Lung, cat. Neoplastic cells aggregate within pulmonary alveoli, and invade into a bronchus (white arrow) and the surrounding lung tissue (black arrows). Hematoxylin and eosin. Bar = 1000 μm.
Figure 2.
Skeletal muscle, cat. Neoplastic epithelial cells with prominent atypia form clusters and rare acini (white arrow) within the skeletal muscle, invading and displacing the myofibers (black arrows). Hematoxylin and eosin. Bar = 50 μm.
Primary lung tumors are less common than metastatic lung lesions in dogs and cats, especially compared with their frequency in humans (1). Adenocarcinomas account for 70% to 80% of primary pulmonary neoplasia in dogs and cats (1); less common carcinomas include squamous cell carcinomas and adenosquamous carcinomas (2–4). Fibrosarcomas, osteosarcomas, chondrosarcomas, hemangiosarcomas, lymphomatoid granulomatosis (angioinvasive T cell lymphoma), histiocytic sarcoma, and adenomas are other primary neoplasms that have been documented in canine and feline lungs (2–4).
Metastasis of primary lung tumors in dogs and cats can occur to other areas of the lungs, or to the long bones, liver, spleen, pancreas, kidneys, adrenal glands, heart, brain, esophagus, abdominal or mediastinal lymph nodes, eyes (3,5–12), or digits in cats (4,7,13,14). A literature search for mention of metastasis of pulmonary carcinoma to muscle yielded only one reference (14).

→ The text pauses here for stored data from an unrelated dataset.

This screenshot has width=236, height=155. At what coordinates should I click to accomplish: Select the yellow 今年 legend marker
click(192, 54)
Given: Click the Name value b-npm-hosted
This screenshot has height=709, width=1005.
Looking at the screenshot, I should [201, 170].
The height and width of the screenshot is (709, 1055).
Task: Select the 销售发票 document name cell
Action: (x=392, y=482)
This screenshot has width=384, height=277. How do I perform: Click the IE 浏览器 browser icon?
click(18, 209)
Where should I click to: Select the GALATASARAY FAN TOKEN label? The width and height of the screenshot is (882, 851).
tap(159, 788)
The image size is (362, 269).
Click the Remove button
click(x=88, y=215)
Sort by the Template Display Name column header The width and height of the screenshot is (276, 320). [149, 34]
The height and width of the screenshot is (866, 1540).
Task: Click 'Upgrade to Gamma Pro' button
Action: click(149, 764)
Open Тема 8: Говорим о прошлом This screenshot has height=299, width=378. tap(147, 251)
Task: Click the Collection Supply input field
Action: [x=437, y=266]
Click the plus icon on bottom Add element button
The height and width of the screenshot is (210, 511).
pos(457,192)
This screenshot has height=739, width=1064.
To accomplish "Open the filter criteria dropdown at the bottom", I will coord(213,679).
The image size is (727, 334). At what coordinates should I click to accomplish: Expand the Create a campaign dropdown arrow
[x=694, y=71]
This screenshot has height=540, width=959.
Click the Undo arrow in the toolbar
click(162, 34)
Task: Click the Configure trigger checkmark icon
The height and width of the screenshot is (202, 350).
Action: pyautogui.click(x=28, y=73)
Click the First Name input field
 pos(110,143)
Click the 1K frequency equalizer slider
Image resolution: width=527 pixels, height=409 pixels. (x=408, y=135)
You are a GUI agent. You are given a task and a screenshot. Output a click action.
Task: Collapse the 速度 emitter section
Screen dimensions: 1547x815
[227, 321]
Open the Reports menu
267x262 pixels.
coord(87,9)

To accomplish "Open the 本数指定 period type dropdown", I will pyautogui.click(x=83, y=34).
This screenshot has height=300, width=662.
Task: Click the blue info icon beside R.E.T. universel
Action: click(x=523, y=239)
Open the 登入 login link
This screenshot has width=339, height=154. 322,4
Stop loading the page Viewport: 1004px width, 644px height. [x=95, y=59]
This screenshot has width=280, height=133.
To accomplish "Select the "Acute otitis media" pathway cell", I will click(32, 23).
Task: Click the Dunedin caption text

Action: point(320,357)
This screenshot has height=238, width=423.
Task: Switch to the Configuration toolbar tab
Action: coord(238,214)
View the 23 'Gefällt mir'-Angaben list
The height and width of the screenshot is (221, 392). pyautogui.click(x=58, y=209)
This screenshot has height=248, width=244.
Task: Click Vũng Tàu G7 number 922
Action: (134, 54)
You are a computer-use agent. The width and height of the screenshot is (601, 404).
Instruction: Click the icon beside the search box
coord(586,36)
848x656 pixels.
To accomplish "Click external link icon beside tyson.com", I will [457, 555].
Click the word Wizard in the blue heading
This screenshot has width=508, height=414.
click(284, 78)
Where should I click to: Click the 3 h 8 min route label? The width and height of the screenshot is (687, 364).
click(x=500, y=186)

Most dogs and cats with pulmonary neoplasia are middle-aged or geriatric (2,3). Presenting signs can include cough, exercise intolerance, dyspnea, lameness (from metastasis or hypertrophic pulmonary osteopathy, the latter more common in dogs than in cats), weight loss, anorexia, and lethargy (2,3,8). Diagnosis is usually established based on radiographs, cytologic examination, and histopathologic examination.
Cats and dogs that present with firm soft tissue masses should have metastatic pulmonary neoplasia added to the list of differential diagnoses.